The manuscript unfold logically and contain interesting results. The figures are well presented. Here some points to take in consideration before publications:

As meibomian glands MG are specialized sebaceous glands SG, if the authors have collected also skin samples, it would be interesting to check if some of the conclusions made on the MG are also treu for the SG in the skin.

The analysis in Figure 1 G  does not provide information of previously published markers of MG and PC compartments. For examples Gata6 for the SG ducts.

Although the scRNA-seq was already published there are not yet available text tables with markers of each cluster/cell types. In this manuscript the authors should provide a Table with differentially expressed gene per cluster/celltypes in the supplemetary data. This would represent a valuable resource for the scientist interested in Meibomian gland and palpebral conjunctiva.

While le manuscript is rich of interesting histological observations there is a general lack of quantification.

Are goblet cells  in the conjuntiva also progenies of Krt6a cells?

A schematic at the end of the manuscript, summarising the results could help the readers.

Author Response

As meibomian glands MG are specialized sebaceous glands SG, if the authors have collected also skin samples, it would be interesting to check if some of the conclusions made on the MG are also treu for the SG in the skin.

Response: We appreciate the reviewer’s valuable advice. The role of KRT6A in sebaceous glands (SGs) has been described previously (see ref. 26), so we did not specifically focus on this aspect. However, we did examine whether Krt17⁺ progeny contribute to hair follicle–associated SGs in the eyelid skin. Our lineage tracing experiments showed that KRT17⁺ lineages replenish both SGs and hair follicles. Because Krt17 is broadly expressed in the hair follicle and SG, and SG homeostasis is maintained by multiple compartments, it is challenging to determine which specific Krt17⁺ cell population contributes to SG maintenance; therefore, we did not pursue this further.  

The analysis in Figure 1 G  does not provide information of previously published markers of MG and PC compartments.

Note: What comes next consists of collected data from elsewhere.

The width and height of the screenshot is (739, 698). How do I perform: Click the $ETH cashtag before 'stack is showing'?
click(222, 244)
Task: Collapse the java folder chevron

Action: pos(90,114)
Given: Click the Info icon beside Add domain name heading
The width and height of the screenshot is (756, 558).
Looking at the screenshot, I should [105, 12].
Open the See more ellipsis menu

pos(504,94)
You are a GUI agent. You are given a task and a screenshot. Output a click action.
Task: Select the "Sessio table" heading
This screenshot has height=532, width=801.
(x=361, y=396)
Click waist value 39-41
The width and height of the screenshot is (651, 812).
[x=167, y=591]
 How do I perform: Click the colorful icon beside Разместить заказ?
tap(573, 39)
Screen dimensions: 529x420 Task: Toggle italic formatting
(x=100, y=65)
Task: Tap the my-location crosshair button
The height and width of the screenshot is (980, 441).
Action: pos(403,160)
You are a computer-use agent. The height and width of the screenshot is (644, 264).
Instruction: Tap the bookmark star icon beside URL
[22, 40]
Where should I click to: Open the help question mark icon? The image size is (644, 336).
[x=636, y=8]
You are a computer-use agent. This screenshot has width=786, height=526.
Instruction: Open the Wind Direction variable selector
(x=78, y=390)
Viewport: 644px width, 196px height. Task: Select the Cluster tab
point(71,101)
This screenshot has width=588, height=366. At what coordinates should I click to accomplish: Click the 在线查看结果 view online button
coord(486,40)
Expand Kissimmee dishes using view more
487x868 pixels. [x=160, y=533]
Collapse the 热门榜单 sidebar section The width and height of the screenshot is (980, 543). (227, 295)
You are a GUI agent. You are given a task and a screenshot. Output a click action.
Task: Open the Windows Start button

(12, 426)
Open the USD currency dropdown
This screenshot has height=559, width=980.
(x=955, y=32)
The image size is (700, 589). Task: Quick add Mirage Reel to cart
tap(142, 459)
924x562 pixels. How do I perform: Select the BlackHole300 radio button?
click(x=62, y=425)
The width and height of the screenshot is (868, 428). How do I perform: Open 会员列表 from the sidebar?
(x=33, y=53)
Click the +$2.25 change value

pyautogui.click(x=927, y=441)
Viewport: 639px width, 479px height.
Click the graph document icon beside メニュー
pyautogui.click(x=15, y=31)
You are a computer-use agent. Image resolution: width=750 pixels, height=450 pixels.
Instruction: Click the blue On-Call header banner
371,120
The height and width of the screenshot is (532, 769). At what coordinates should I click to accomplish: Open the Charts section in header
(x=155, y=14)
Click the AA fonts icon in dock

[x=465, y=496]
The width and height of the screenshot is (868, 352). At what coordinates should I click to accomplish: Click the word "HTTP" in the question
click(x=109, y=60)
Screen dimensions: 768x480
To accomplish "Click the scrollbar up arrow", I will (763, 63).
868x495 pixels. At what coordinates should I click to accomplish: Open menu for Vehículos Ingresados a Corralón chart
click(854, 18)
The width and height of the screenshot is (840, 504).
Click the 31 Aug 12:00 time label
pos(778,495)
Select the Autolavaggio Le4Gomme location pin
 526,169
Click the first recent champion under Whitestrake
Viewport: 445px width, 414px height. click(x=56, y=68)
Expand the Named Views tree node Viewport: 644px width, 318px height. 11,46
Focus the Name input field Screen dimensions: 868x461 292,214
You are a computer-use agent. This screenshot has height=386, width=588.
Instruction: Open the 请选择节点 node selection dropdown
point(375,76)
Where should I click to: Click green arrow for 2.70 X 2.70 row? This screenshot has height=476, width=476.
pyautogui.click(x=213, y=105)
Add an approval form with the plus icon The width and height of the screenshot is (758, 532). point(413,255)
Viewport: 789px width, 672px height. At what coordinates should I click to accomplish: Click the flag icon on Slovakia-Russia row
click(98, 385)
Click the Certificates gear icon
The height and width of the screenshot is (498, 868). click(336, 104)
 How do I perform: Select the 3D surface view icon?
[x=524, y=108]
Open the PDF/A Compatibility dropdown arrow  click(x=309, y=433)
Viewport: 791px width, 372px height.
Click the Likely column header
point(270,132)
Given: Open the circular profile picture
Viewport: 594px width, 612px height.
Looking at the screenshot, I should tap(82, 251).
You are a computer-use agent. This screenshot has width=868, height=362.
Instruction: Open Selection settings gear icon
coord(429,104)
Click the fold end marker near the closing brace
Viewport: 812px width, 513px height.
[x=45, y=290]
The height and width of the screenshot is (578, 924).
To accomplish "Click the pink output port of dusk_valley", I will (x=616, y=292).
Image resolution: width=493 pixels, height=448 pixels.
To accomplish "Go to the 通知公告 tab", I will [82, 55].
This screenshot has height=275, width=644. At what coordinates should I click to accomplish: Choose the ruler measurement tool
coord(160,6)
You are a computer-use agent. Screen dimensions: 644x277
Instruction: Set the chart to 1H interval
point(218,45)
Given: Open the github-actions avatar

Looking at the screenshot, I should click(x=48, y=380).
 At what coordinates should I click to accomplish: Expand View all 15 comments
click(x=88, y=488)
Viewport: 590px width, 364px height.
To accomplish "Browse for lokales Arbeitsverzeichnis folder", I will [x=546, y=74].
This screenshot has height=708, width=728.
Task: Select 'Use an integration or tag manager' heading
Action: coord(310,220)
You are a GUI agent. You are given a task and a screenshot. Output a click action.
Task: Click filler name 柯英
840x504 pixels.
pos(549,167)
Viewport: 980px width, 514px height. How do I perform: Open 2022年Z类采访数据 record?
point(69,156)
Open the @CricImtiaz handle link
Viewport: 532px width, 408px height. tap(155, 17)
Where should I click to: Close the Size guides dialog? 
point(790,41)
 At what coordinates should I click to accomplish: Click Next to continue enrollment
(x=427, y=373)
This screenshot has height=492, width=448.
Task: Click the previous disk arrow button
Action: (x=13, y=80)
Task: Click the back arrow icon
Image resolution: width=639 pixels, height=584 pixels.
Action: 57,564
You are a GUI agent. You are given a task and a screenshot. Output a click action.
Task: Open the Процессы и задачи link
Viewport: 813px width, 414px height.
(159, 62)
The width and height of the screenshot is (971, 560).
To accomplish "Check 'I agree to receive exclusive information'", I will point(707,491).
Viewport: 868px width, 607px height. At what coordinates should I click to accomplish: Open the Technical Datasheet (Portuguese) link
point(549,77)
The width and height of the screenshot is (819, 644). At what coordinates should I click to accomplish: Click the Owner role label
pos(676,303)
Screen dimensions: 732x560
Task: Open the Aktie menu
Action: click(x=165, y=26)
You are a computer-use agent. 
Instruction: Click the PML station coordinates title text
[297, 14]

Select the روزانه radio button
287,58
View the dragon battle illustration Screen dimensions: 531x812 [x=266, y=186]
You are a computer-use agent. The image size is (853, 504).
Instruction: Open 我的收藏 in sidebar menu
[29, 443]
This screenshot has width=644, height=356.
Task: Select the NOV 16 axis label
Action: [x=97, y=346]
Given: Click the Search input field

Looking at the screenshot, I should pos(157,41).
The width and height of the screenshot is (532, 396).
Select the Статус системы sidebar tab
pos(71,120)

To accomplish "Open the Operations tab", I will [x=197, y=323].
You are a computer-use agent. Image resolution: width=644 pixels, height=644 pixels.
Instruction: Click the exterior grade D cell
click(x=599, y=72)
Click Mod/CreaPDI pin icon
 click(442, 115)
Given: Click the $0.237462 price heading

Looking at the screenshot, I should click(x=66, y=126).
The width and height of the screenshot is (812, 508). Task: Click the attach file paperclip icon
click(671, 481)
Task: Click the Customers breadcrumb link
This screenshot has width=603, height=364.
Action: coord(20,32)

For examples Gata6 for the SG ducts.

Response: The markers used to identify the different clusters in our snRNA-seq dataset were described in detail in our previous publication (ref. 30), so we did not repeat this information in the current manuscript. For all additional markers used by Seurat for clustering, we have now provided the relevant information in the new Supplementary Table 1. Notably, Gata6 is one of the markers for MG duct and ductular cells.

Although the scRNA-seq was already published there are not yet available text tables with markers of each cluster/cell types. In this manuscript the authors should provide a Table with differentially expressed gene per cluster/celltypes in the supplemetary data. This would represent a valuable resource for the scientist interested in Meibomian gland and palpebral conjunctiva.

Response: We have provided the relevant information in Supplementary File 1 as requested.

While le manuscript is rich of interesting histological observations there is a general lack of quantification.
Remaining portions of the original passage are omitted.